Methods This was a cross-sectional study of patients with CF living in the SE and NE and registered on the UK CF Registry in 2010. Clinical data from Annual Review Encounter (ARE) of that year included demographics, prescription records and clinical outcomes: FEV1%predicted and chronic infections.
Descriptive statistics were adopted to summarise categorical and continuous outcomes. Wilcoxon test and t-test was used to compare continuous outcomes, while two-sample test for equality of proportions was used to compare prevalence of infections and drug use.
Results The study cohort included 1265 children and 1752 adults from SE and 1483 children and 1917 adults from NE. For children: lung function (FEV1%), adjusted for age and sex was significantly higher in SE (84.51% vs 81.57%, p < 0.01). However, rates of Pseudomonas aeuginosa, Burkholderia cepacia and MRSA were similar. Significantly higher proportions of patients were diagnosed before turning 3 months in the NE compared to SE (46.76% vs 42.43%). In adults: in the NE the BMI was higher 22.35 vs 21.99 (p < 0.01) as was the FEV1%p, adjusted for age and sex (66.73% vs 64.69%, p = 0.04). Patients in SE were more frequently prescribed mucolytics (Dornase Alfa and Hypertonic Saline). In NE they more frequently used chronic macrolides. There were higher rates of PA, Bcc and MRSA in NE. The rates of MSSA and NTM were higher in the SE.

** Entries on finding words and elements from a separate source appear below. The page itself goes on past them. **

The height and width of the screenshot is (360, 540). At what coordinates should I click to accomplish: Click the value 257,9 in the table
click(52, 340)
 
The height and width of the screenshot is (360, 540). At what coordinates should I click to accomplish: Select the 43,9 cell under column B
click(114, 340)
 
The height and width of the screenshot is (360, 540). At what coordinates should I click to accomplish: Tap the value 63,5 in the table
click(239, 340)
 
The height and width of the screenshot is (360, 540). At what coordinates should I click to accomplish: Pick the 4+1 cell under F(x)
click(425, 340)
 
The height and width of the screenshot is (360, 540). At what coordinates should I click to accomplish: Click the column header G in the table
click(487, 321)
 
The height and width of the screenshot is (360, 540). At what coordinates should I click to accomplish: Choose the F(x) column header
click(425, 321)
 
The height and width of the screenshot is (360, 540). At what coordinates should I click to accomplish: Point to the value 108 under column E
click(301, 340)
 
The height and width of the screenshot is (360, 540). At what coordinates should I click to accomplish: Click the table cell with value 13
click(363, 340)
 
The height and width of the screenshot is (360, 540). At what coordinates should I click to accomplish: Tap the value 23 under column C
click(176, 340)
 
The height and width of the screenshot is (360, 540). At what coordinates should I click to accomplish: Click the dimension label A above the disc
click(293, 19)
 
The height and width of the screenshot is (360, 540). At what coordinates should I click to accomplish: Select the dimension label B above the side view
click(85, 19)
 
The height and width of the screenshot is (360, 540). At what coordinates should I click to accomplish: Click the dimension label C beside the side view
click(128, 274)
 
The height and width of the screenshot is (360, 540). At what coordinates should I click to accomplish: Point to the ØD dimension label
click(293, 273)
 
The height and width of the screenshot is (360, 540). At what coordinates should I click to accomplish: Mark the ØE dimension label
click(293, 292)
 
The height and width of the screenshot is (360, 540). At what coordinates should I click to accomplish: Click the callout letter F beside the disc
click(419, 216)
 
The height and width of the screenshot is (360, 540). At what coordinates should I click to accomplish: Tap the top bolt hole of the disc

Conclusions There is a north-south divide in demographic characteristics and clinical outcomes in cystic fibrosis (CF) patients in England. In SE children have higher lung function. However, adults in the NE seem to have higher lung function compared to adults in SE. A single year cohort is not sufficient to deduce if these differences affect longer-term outcomes, like survival and requires further investigation.